Die Europäischen Kommission müsse konsequent handeln, sagte er. "Der staatliche Hass und der neue Versuch den Schutz von Kindern zu instrumentalisieren, um das Selbstbestimmungsrecht transgeschlechtlicher Menschen anzugreifen, darf in keinem Land der EU infrage gestellt werden", meinte Pantisano.

Orban argumentiert, das Gesetz sorge dafür, dass Eltern alleine darüber entscheiden könnten, wie sie die sexuelle Erziehung ihrer Kinder gestalten wollten. Er warf der EU vor, sie verlange, dass Aktivisten von LSBT-Vereinen in ungarischen Kindergärten und Schulen Sexualaufklärung organisierten - wie in Westeuropa üblich.

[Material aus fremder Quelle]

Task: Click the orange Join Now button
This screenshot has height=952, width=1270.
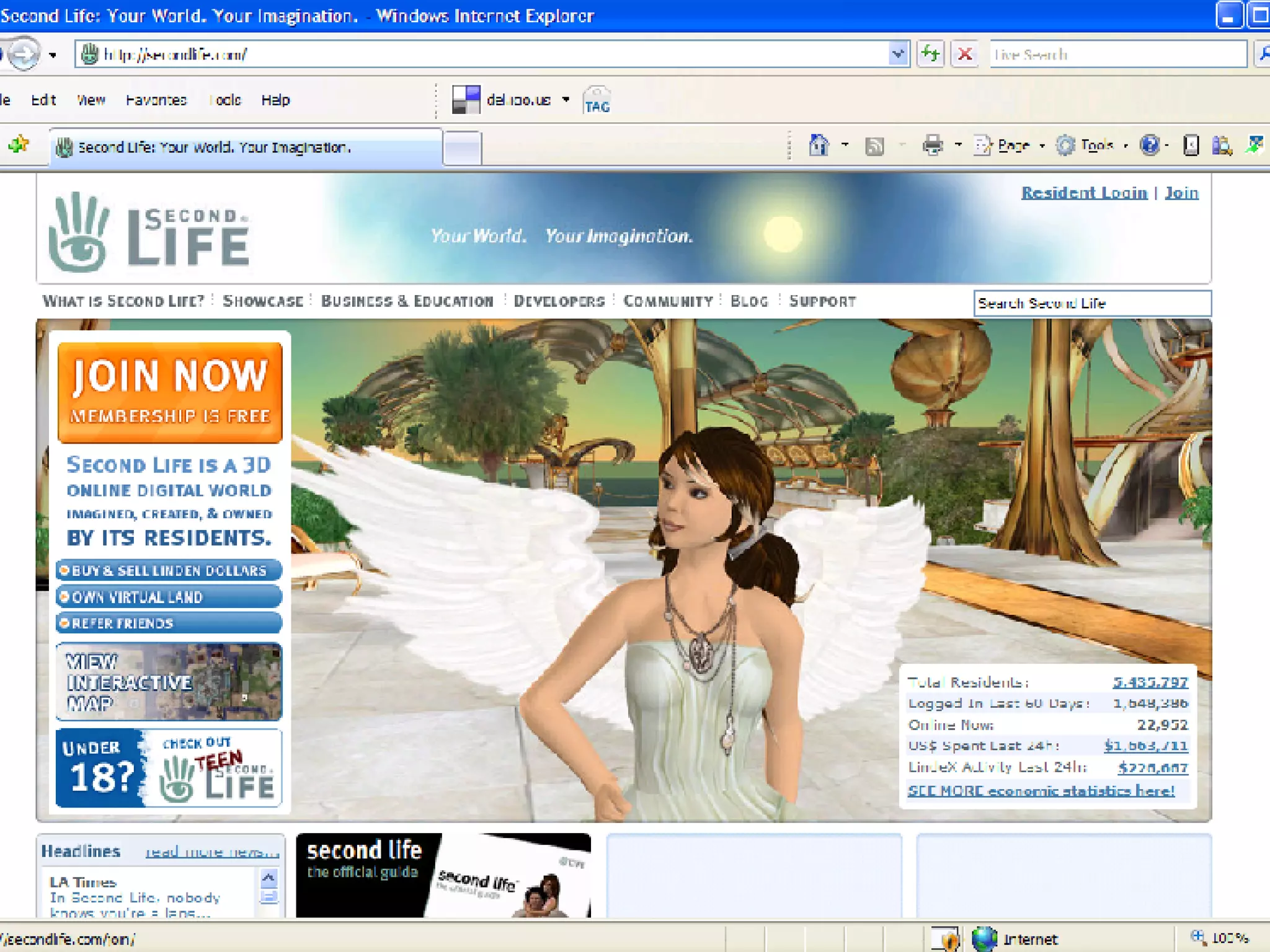Action: coord(170,392)
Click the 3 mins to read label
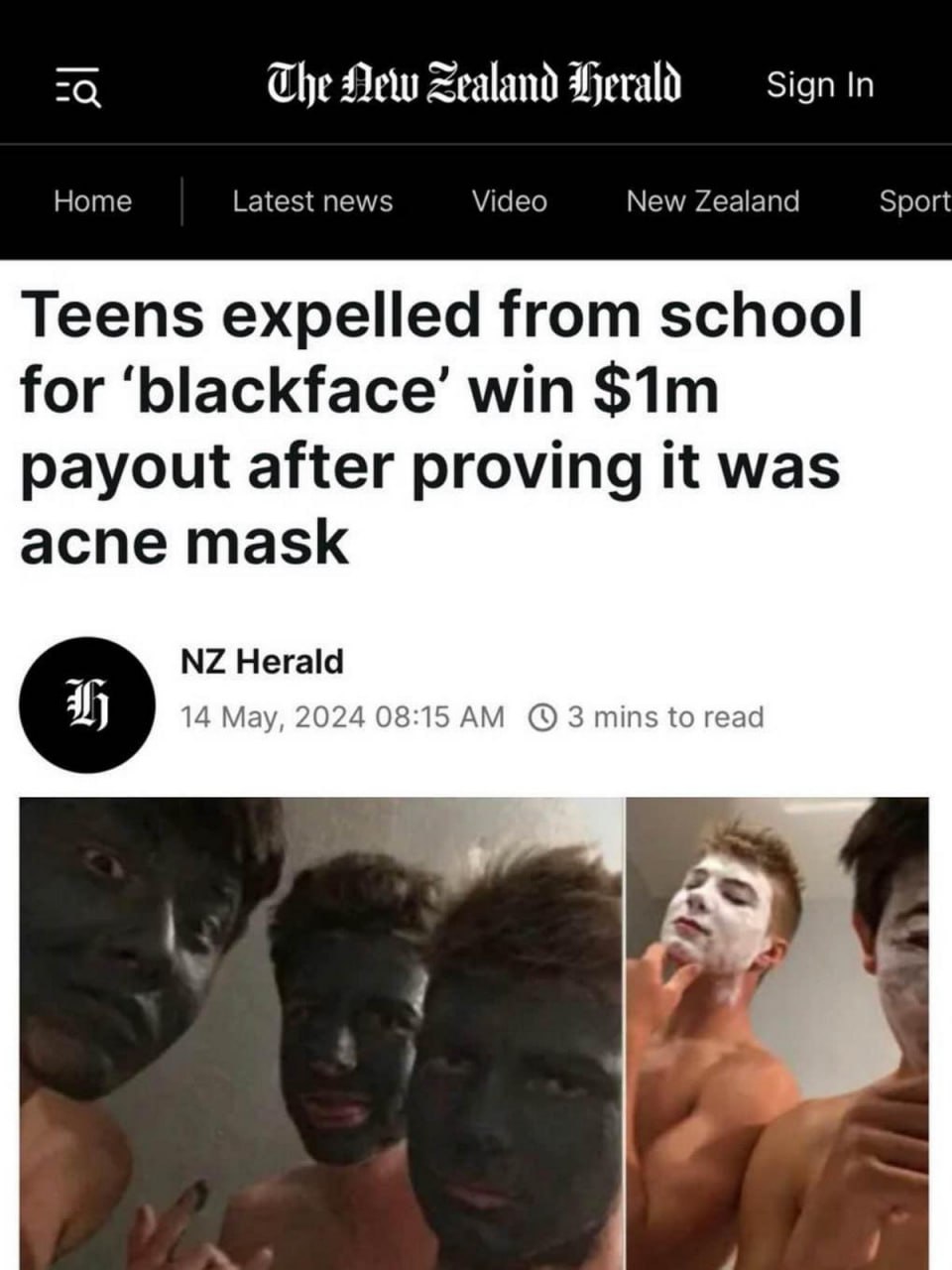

Der rechtsnationale Regierungschef will in dem Referendum etwa fragen lassen, ob die Ungarn dafür seien, dass Minderjährige ohne Zustimmung der Eltern sexuell aufgeklärt werden. Eltern sollen auch beantworten, ob bei Kindern für eine Geschlechtsumwandlung geworben oder diese vollzogen werde dürfe. Gefragt werden solle zudem, ob Kindern Medienberichte zugänglich sein sollten, die ihre sexuelle Entwicklung beeinflussen können. Zugleich forderte Orban die Ungarn zu einem "gemeinsamen Nein" auf diese Fragen auf.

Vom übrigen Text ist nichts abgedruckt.